Exercise instructions — Copy the records from the line with "Francisco [158, 66]" through the end of the records, substituting "irritating" for "annoying" and leaving everything else unchanged.

━━ Records for processing

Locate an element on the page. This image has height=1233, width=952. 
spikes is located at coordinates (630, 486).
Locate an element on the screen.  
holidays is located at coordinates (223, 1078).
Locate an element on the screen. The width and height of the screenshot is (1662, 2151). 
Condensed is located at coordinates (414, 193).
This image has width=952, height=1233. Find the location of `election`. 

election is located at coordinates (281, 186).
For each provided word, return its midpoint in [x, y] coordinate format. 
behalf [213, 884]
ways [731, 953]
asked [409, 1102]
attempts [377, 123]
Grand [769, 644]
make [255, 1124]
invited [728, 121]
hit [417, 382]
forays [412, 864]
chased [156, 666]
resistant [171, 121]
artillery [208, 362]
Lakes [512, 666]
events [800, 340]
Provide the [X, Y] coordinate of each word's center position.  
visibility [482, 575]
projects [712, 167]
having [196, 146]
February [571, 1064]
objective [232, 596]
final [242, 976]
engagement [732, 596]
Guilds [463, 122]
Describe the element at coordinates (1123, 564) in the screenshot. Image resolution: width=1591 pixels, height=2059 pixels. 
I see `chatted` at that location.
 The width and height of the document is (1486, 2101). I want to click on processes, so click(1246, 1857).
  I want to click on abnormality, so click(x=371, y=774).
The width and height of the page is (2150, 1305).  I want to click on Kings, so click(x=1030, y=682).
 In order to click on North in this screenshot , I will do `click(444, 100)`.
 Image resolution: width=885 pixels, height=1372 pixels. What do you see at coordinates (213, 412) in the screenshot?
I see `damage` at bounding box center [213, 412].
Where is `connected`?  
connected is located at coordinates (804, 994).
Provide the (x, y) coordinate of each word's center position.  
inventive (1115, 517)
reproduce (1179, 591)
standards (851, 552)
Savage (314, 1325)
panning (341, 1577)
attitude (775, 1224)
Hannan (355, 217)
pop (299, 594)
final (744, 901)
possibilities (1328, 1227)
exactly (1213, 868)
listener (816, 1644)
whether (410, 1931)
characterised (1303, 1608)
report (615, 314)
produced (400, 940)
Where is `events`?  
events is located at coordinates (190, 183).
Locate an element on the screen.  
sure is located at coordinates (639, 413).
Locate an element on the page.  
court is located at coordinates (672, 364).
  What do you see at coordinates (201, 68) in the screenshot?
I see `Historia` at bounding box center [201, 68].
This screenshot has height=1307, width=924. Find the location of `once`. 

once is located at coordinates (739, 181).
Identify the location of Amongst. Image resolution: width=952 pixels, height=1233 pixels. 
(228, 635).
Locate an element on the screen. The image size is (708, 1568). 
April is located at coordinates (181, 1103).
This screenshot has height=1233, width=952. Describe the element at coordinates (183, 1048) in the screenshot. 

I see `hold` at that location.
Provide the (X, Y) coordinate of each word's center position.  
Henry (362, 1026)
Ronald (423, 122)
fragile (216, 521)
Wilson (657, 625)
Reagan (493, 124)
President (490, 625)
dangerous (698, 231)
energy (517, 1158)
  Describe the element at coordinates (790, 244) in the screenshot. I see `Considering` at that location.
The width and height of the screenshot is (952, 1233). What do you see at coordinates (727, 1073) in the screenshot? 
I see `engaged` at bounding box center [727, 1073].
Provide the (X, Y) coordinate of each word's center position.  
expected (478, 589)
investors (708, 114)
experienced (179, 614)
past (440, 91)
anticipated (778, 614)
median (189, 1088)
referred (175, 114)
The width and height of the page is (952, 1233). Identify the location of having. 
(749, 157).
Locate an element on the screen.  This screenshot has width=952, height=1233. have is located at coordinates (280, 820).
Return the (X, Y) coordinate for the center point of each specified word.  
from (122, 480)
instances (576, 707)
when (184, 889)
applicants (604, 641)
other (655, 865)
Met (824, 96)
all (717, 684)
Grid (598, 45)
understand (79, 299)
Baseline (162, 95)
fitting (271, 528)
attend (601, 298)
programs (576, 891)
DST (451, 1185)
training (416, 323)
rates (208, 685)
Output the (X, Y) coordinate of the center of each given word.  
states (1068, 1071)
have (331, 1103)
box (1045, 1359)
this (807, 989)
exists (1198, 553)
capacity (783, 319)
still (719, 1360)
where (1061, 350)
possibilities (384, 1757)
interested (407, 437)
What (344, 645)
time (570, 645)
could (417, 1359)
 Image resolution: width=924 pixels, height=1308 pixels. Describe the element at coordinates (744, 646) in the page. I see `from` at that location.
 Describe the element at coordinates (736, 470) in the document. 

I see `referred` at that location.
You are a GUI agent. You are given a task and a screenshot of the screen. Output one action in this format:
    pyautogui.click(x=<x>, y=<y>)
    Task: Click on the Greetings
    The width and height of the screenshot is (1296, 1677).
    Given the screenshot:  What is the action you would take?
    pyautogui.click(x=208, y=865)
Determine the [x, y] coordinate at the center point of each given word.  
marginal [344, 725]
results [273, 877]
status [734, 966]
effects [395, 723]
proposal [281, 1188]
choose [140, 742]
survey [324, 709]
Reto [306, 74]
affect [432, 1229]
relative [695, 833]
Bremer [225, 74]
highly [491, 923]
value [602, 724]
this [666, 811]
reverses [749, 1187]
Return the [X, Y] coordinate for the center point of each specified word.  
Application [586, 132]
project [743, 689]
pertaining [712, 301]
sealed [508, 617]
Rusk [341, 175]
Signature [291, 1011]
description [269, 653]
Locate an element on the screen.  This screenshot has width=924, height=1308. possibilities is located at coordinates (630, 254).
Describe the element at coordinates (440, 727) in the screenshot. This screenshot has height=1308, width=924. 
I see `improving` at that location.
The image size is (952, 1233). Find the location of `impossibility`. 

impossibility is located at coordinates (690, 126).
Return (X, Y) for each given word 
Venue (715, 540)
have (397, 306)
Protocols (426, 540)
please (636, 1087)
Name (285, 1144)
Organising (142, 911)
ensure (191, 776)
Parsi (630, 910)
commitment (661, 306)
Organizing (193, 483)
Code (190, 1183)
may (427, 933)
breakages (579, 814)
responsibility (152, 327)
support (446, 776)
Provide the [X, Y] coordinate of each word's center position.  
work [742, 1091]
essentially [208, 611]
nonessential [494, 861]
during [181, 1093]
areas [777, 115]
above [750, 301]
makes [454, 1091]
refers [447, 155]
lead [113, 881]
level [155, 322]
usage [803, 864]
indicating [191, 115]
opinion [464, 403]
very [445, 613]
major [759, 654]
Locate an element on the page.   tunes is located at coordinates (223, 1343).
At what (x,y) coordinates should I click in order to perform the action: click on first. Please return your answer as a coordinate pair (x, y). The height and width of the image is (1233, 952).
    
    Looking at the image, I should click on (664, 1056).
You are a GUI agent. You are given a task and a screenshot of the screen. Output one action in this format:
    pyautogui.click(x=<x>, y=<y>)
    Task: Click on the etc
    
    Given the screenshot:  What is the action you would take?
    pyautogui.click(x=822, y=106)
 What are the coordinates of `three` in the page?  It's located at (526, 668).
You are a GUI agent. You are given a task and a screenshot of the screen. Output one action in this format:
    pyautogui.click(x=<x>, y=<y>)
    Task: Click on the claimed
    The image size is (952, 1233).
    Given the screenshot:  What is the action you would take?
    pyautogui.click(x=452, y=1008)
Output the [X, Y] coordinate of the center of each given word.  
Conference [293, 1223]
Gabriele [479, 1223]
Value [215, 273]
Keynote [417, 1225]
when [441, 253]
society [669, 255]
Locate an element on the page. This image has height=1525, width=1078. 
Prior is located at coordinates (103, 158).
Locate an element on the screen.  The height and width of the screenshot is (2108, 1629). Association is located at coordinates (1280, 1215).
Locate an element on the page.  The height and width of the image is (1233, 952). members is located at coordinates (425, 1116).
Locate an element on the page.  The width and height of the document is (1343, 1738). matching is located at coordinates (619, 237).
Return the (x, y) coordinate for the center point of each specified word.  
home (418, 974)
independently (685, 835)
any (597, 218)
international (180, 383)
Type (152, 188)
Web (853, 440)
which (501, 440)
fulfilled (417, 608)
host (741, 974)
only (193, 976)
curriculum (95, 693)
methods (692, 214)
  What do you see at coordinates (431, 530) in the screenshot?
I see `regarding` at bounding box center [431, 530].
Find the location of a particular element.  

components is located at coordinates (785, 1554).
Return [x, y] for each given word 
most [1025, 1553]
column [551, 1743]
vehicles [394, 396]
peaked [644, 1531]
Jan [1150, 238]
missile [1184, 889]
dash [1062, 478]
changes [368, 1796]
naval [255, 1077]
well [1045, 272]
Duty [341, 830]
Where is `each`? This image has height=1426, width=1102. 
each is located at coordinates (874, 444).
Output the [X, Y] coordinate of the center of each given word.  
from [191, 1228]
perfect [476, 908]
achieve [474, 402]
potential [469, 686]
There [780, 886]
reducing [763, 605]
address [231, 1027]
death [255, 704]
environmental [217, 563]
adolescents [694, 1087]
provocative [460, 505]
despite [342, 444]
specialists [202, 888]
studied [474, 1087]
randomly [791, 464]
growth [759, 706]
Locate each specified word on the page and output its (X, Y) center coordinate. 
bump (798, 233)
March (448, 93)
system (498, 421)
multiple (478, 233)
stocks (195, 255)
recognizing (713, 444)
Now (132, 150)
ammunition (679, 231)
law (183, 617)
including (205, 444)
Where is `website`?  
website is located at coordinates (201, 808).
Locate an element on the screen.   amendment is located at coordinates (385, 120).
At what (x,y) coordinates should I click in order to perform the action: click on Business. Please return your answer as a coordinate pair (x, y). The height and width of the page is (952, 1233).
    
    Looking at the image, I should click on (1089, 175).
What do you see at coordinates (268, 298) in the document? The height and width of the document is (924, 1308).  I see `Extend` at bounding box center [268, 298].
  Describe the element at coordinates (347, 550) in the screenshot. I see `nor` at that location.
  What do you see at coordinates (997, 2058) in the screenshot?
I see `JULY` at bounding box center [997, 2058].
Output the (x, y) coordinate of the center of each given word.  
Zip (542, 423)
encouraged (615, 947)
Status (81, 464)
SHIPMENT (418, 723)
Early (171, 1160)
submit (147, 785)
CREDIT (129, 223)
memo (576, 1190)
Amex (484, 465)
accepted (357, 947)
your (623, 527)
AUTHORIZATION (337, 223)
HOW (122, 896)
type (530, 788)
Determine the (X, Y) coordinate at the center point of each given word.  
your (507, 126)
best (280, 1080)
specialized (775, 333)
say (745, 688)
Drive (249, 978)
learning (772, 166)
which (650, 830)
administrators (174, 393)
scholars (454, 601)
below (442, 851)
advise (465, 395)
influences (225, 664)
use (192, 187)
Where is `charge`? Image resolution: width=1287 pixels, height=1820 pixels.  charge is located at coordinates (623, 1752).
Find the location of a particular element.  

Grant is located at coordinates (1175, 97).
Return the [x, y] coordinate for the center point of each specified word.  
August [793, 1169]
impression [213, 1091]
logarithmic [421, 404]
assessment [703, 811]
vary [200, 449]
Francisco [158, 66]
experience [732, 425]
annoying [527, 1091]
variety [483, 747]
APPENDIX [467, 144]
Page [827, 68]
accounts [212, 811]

━━━━

Solution for this problem —
Francisco [158, 66]
experience [732, 425]
irritating [527, 1091]
variety [483, 747]
APPENDIX [467, 144]
Page [827, 68]
accounts [212, 811]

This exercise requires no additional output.